**Work request:** The answer should hold only the lines from the one containing "You are a GUI" through the one containing "Image resolution: width=1442" in the entries below, copied exactly, without pictures.

**Data extract:**

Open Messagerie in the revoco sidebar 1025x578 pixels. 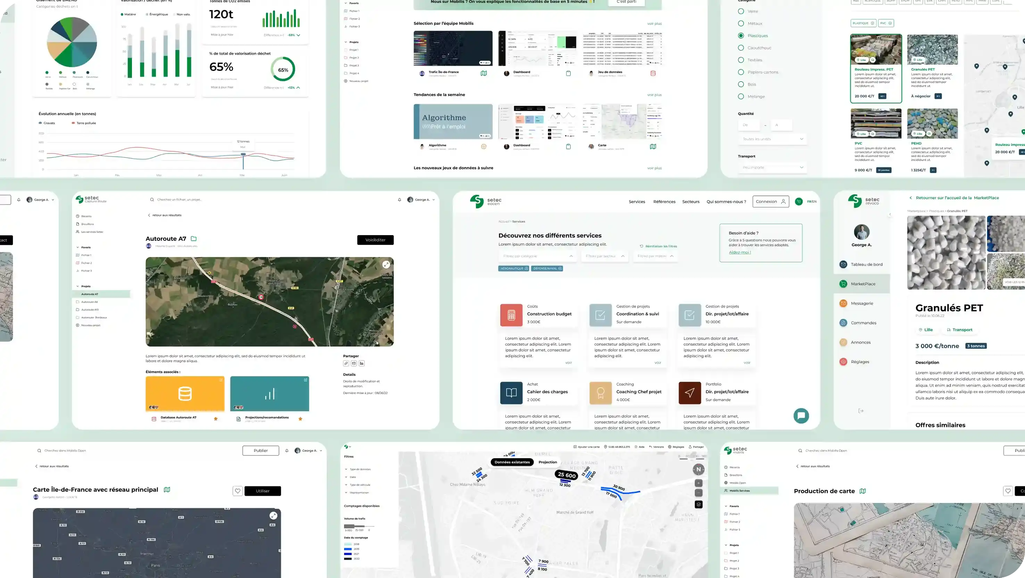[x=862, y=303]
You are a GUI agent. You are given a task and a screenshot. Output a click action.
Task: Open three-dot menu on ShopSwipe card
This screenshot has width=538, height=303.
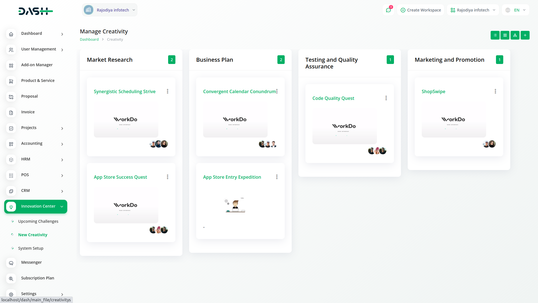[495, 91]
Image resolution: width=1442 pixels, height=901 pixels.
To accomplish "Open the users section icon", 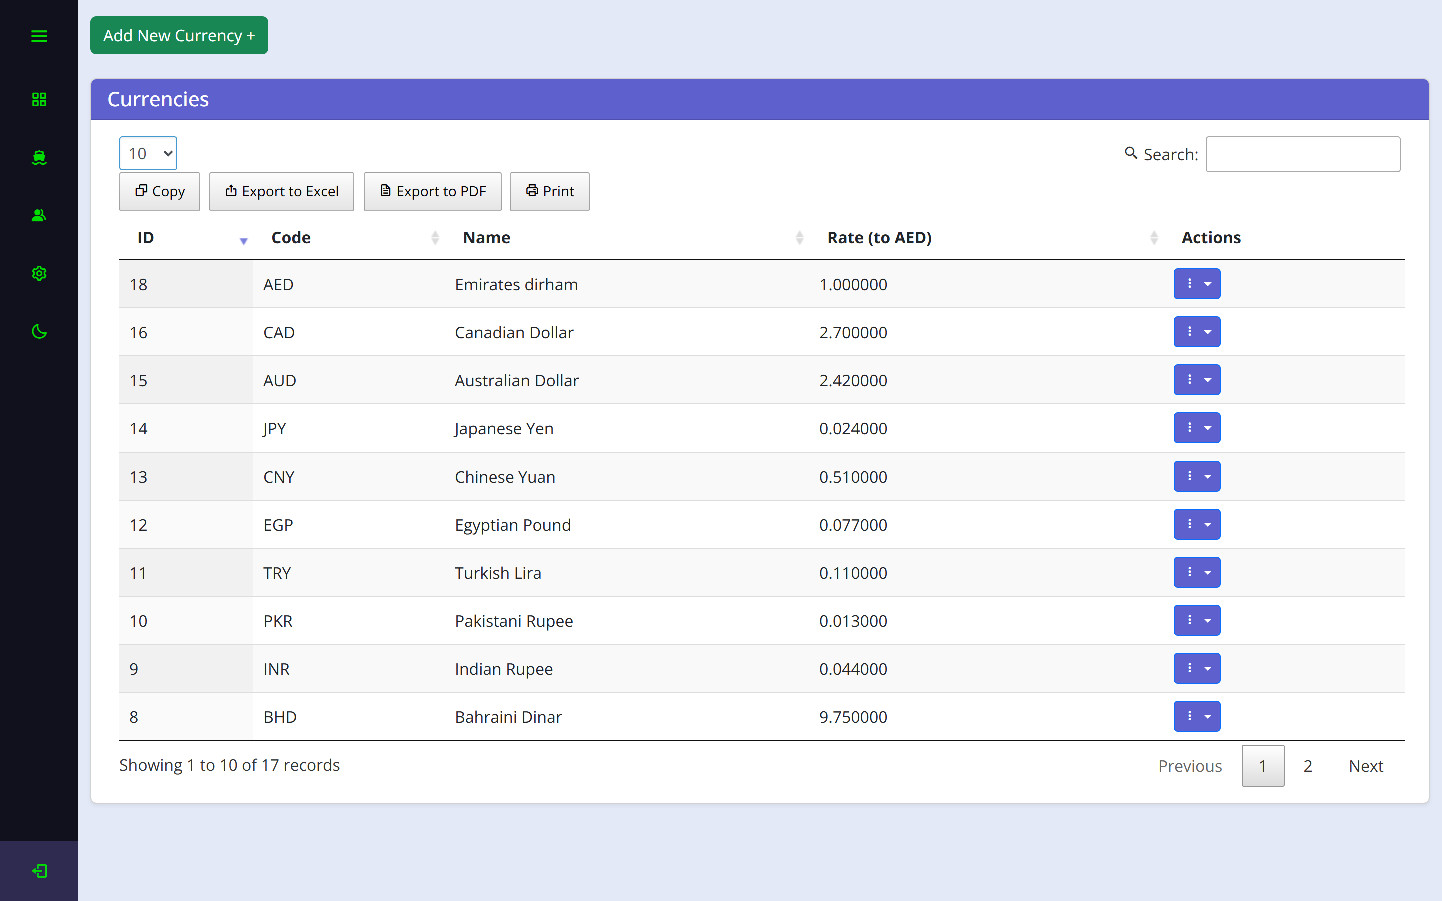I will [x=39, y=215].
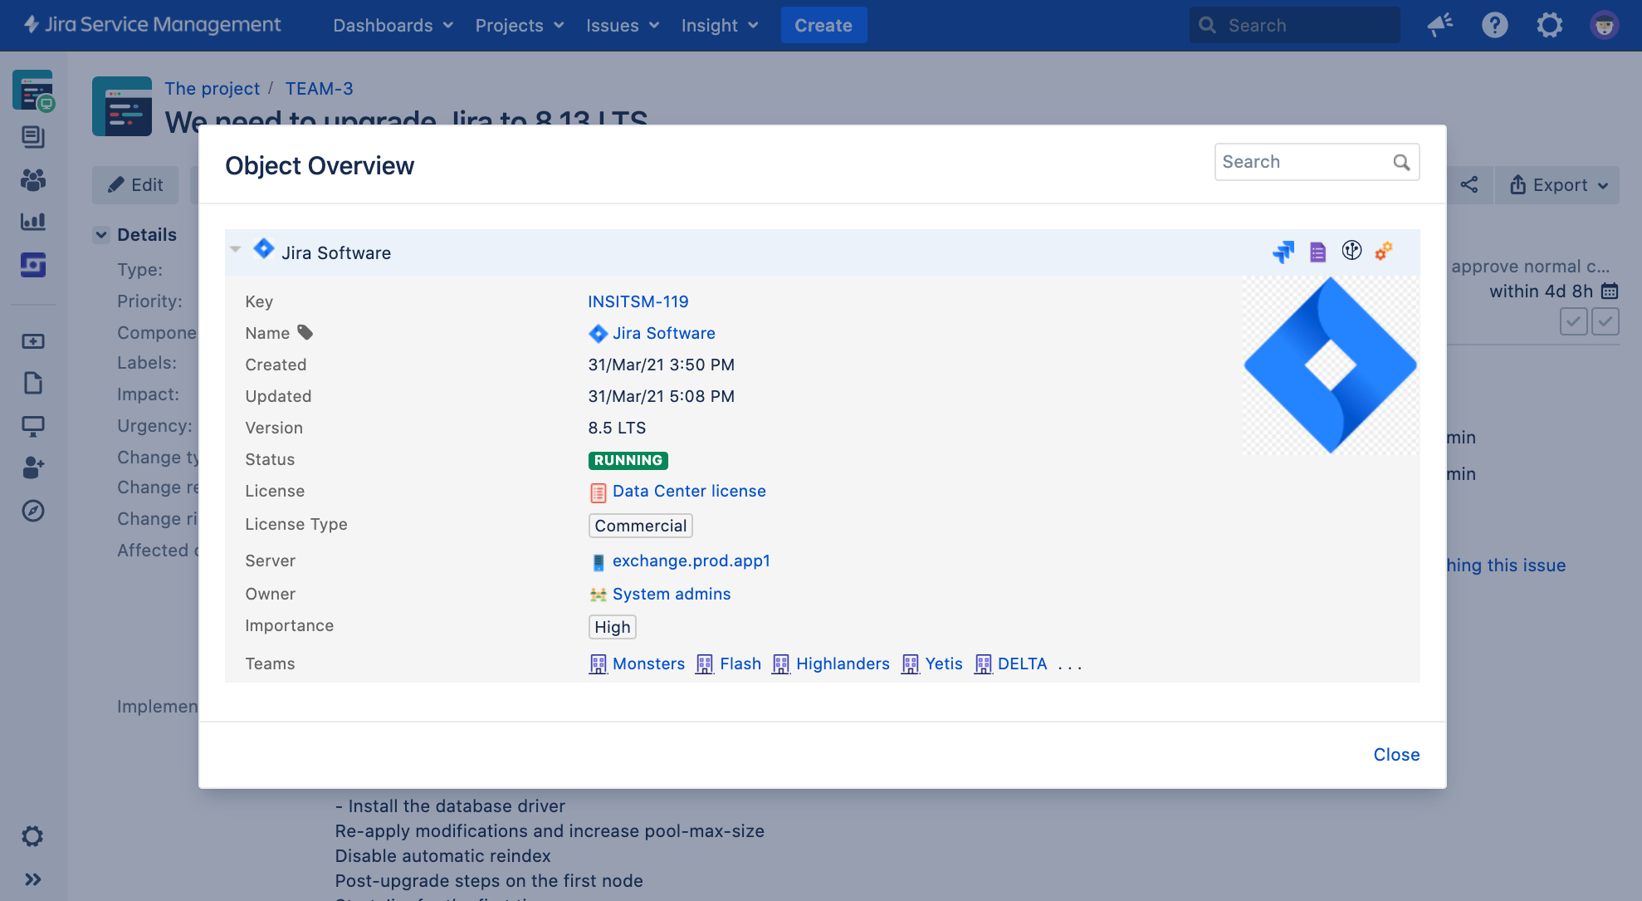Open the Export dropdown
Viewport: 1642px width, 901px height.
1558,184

**Reply:**
You are a GUI agent. You are given a task and a screenshot. Output a click action.
Task: Open three-dot menu on ShopSwipe card
This screenshot has width=538, height=303.
[495, 91]
Image resolution: width=1442 pixels, height=901 pixels.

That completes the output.